El oficialismo acelera en el Congreso para dejar atrás el ruido político
Diputados y el Senado vuelven a sesionar con temas clave como la reforma de Glaciares y la designación de jueces. El oficialismo intenta retomar el control de la agenda tras semanas de baja actividad, mientras persisten tensiones por el patrimonio de Manuel Adorni y el caso Libra que salpica al entorno presidencial.
El Gobierno nacional busca retomar la iniciativa política en el Congreso con una agenda cargada de proyectos y definiciones clave, en un intento por dejar atrás las controversias que en las últimas semanas impactaron en la escena pública. Tras un período de menor actividad legislativa, la Cámara de Diputados y el Senado volverán a sesionar con temas sensibles que combinan intereses económicos, institucionales y políticos.
La reactivación parlamentaria tendrá como eje central el tratamiento de la reforma de la ley de Glaciares en Diputados y el avance en el Senado de los pliegos de jueces, fiscales y defensores, en un contexto donde el oficialismo necesita mostrar gestión y capacidad de articulación.
El Congreso retoma así un ritmo más dinámico luego de las sesiones extraordinarias de diciembre y febrero, en las que se aprobaron iniciativas de peso como el Presupuesto, el régimen de Inocencia Fiscal, la reforma del Régimen Penal Juvenil, el acuerdo Mercosur-Unión Europea y la reforma laboral, esta última aún bajo discusión en el ámbito judicial.

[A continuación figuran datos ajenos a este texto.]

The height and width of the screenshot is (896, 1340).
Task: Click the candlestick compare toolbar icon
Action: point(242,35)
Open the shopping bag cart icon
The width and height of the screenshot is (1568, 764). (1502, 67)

Durante marzo, tras la apertura de sesiones ordinarias encabezada por el presidente Javier Milei, la actividad legislativa se redujo considerablemente y se concentró en la conformación de comisiones y en instancias preliminares de debate, como la audiencia pública por la ley de Glaciares.
En este nuevo escenario, la Cámara de Diputados tendrá un primer movimiento relevante con una reunión informativa del plenario de las comisiones de Recursos Naturales y de Asuntos Constitucionales. Allí expondrán representantes de las provincias nucleadas en la denominada “Mesa del Cobre”, interesadas en impulsar cambios normativos que faciliten inversiones en el sector minero.

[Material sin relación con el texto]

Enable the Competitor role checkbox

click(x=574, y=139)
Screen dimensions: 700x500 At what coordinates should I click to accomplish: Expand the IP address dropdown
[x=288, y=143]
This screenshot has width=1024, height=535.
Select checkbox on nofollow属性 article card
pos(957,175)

El debate no estará exento de tensiones. Sectores de la oposición volverán a cuestionar la validez de las audiencias públicas realizadas a fines de marzo, en las que solo una parte de los inscriptos pudo participar. A pesar de esas objeciones, el oficialismo buscará cerrar rápidamente la ronda de consultas y emitir dictamen para llevar el proyecto al recinto.
En paralelo, el Senado avanzará con el tratamiento de unos 60 pliegos para cubrir vacantes en el Poder Judicial, en el marco de una estrategia oficial para recomponer el vínculo con la Justicia y reducir un déficit que alcanza cerca de 300 cargos sin cubrir.
Entre las postulaciones enviadas figuran nombres con alto perfil, como el de Emilio Rosatti, hijo del presidente de la Corte Suprema, propuesto para un tribunal federal en Santa Fe, y el de María Julia Sosa, funcionaria del juzgado de Julián Ercolini, vinculado a causas de fuerte impacto político.
Sin embargo, la agenda legislativa estará atravesada por el clima de polémica que rodea al Gobierno. Las revelaciones sobre el incremento patrimonial del jefe de Gabinete, Manuel Adorni, y las derivaciones del denominado caso Libra, que involucra al presidente y a su entorno más cercano, siguen generando ruido en el plano político.
En ese contexto, el oficialismo apuesta a que la actividad parlamentaria permita desplazar el foco de las controversias y consolidar una agenda propia en el Congreso, en una semana que aparece como clave para medir su capacidad de gestión y negociación.